We’ve had two recent reminders that for all the benefits it has to offer, an ASX listing for professional services firm can’t seem to change their fundamental nature.
The main benefit of an ASX listing is arguably access to capital. The typical state of affairs of professional services firms and law firms in particular is being cash starved. Funds have a natural gravitation towards partners’ personal bank accounts rather than long term strategic investments in the business.
When a firm has the sudden pleasant shock of having a lot of funds at its disposal, thanks to shareholder investors, it often does not resolve typical problems but amplifies them. Here are two recent examples:
Xenith IP listed on the ASX in November 2015. Its first six month earnings report to December 2015 was extraordinarily good. It was so good that there was a feeling that it would be hard to top by other listed companies in the legal sector and hard to top by Xenith itself. Xenith had profitability but it didn’t have size. So it fixed that.
After a number of acquisitions it scored the big one, acquiring Griffith Hack, a firm which was close to 1.5 times the size of Xenith. This acquisition was announced in April 2016. Then this announcement in October 2017:
Financial performance in Q1 FY18 has fallen short of expectations at both the revenue and EBITDA line. The under-performance is largely within Griffith Hack, and is influenced by several factors:
· the disruption of the transaction and the need to bed down new practice group structures and reporting lines;
· the need to rebalance current capacity against current and anticipated workflows; and
· foreign exchange headwinds (across the board).
We expect to see an improvement in results throughout the remainder of the year as the acquisition is further bedded down, but do not expect to recover this one-off shortfall in the 2018 full year results.
Xenith IP’s CEO Craig Dower added:
We are in the midst of implementing a number of business improvement initiatives across Griffith Hack and the group as a whole, which will drive performance improvement across the Company. We are also making continued progress on the integration project and we will have a more detailed update on that plan for the half-year results presentation in February 2018.
McGrath is an ASX listed real estate services business.

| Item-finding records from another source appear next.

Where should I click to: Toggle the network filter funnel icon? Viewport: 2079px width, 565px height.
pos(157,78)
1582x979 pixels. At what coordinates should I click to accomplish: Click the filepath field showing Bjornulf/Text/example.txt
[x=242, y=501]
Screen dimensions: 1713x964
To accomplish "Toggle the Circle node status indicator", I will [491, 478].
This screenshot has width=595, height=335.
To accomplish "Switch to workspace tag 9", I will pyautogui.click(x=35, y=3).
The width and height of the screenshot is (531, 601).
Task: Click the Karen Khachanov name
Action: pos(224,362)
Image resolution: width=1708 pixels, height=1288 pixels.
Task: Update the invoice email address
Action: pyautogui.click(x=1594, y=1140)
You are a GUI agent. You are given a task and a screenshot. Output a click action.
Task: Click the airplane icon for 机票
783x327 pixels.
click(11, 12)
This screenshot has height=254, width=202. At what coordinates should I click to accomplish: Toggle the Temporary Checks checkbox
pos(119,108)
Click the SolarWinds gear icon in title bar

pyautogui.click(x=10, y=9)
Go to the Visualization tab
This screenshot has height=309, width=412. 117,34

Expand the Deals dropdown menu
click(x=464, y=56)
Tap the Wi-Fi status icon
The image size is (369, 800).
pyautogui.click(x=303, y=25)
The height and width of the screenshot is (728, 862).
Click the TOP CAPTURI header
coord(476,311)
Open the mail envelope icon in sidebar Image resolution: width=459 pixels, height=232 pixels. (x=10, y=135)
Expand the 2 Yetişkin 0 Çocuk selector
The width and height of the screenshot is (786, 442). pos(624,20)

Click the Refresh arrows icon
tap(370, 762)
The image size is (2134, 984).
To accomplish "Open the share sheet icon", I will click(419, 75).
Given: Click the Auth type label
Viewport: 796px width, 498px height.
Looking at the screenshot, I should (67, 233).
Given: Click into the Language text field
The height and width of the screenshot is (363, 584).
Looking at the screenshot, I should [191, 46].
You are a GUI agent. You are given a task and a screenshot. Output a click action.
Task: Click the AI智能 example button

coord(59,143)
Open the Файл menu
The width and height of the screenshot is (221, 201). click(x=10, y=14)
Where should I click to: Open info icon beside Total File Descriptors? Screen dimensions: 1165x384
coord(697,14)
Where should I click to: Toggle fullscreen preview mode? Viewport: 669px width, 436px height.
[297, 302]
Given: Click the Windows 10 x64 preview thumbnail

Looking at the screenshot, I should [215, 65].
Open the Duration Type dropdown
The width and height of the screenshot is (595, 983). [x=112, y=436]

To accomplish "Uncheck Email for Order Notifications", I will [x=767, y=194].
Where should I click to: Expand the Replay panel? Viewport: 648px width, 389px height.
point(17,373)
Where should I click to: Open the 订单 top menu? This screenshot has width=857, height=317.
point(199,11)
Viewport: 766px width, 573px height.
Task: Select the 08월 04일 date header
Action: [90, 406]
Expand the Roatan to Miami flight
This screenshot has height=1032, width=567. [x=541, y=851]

Although it is not a law firm, it has one important feature in common: its success relies on talented people performing direct services for clients, i.e. professional services. The company has had a tough first four months of 2017/18. It attributes this to “several factors” but “largely in Company Owned Sales”. Income from its independent franchisees is holding up but its own real estate agency is struggling:
McGrath has completed the first four months of trading for FY18 and the Company’s financial performance has fallen short of expectations at both the revenue and EBITDA levels. The underperformance is largely in Company Owned Sales …
In January 2017 McGrath announced that it had experienced a net departure of 36 sales agents from its company owned offices. Some of these were key rainmakers. They didn’t retire from the real estate industry. They went into competition with their old firm.
An ASX listing might even encourage the loss of rainmakers because the loyalty ties to the founder are broken when the ownership is transformed into a public company.
Thus we have more evidence that a public listing does not change the fundamentals of professional services firms but rather amplifies them.